Besides his study, Jason is often seen in the media and tweets fanatically. Last year, he also developed a documentary about his experiences with Youth Care called ‘Jason’. That movie was the reason for organisation Het Vergeten Kind (HVK) to focus their yearly week of HVK on closing off the Youth Care Plus facilities. ‘Together with HVK we fired up a petition about getting rid of the Plus compounds. The count is now already at 90.000 signatures.’ It seems that the Youth Care system is finally changing: ‘My first Plus facility De Koppeling voluntarily closed its doors. An increasing amount of facilities are removing isolation rooms.
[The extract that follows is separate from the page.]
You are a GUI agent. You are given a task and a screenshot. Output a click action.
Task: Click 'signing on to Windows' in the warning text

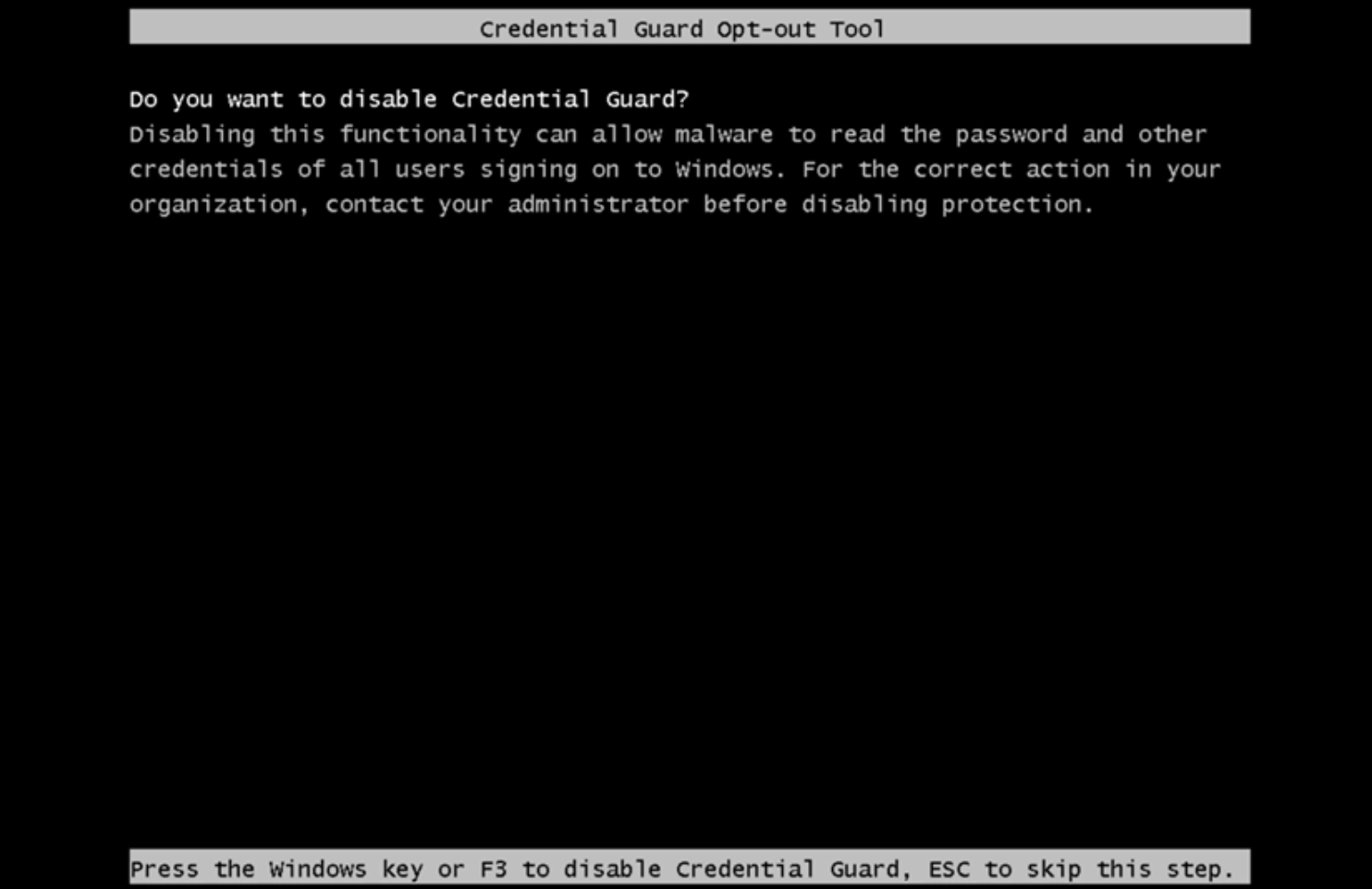[x=626, y=171]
Politics is also finally paying more attention to Youth Care related issues, but they still need to apply national policy for abolishing all Plus facilities. That has to happen. Children are not being helped by putting them into isolation – they just get more traumatised.
Jason has a clear end goal in mind: ‘When at a certain point Youth Care has changed for the better, I’ll become an ice cream man.’ With all that he has already accomplished, we have no doubt that is going to happen!